══ Input for this task ══

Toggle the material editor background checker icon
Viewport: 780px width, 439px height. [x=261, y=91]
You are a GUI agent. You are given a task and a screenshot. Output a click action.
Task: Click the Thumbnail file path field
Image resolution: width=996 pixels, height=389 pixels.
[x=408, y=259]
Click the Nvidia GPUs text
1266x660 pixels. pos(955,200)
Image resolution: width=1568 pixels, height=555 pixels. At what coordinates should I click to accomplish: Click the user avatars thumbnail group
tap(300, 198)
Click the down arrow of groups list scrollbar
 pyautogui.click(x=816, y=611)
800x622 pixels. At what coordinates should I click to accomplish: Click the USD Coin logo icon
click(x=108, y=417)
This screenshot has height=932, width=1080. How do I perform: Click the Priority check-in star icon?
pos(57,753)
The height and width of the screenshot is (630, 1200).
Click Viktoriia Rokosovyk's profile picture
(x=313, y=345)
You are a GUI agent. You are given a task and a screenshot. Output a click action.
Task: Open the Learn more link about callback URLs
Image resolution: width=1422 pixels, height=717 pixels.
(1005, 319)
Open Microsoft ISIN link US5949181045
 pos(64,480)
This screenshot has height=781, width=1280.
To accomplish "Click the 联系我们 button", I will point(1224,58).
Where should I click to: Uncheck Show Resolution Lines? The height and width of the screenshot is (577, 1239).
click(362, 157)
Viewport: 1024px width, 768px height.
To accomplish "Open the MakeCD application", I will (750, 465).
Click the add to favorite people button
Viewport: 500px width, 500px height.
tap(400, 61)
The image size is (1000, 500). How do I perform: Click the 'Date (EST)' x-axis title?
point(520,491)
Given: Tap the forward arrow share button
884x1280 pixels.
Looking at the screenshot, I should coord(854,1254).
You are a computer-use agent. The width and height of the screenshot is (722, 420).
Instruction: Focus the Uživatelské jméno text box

═══

Instructions to follow >>
Retype all the material exactly, missing nothing.

Task answer >>
Toggle the material editor background checker icon
Viewport: 780px width, 439px height. [x=261, y=91]
You are a GUI agent. You are given a task and a screenshot. Output a click action.
Task: Click the Thumbnail file path field
Image resolution: width=996 pixels, height=389 pixels.
[x=408, y=259]
Click the Nvidia GPUs text
1266x660 pixels. pos(955,200)
Image resolution: width=1568 pixels, height=555 pixels. At what coordinates should I click to accomplish: Click the user avatars thumbnail group
tap(300, 198)
Click the down arrow of groups list scrollbar
 pyautogui.click(x=816, y=611)
800x622 pixels. At what coordinates should I click to accomplish: Click the USD Coin logo icon
click(x=108, y=417)
This screenshot has height=932, width=1080. How do I perform: Click the Priority check-in star icon?
pos(57,753)
The height and width of the screenshot is (630, 1200).
Click Viktoriia Rokosovyk's profile picture
(x=313, y=345)
You are a GUI agent. You are given a task and a screenshot. Output a click action.
Task: Open the Learn more link about callback URLs
Image resolution: width=1422 pixels, height=717 pixels.
(1005, 319)
Open Microsoft ISIN link US5949181045
 pos(64,480)
This screenshot has height=781, width=1280.
To accomplish "Click the 联系我们 button", I will point(1224,58).
Where should I click to: Uncheck Show Resolution Lines? The height and width of the screenshot is (577, 1239).
click(362, 157)
Viewport: 1024px width, 768px height.
To accomplish "Open the MakeCD application", I will (750, 465).
Click the add to favorite people button
Viewport: 500px width, 500px height.
tap(400, 61)
The image size is (1000, 500). How do I perform: Click the 'Date (EST)' x-axis title?
point(520,491)
Given: Tap the forward arrow share button
884x1280 pixels.
Looking at the screenshot, I should coord(854,1254).
You are a computer-use agent. The width and height of the screenshot is (722, 420).
Instruction: Focus the Uživatelské jméno text box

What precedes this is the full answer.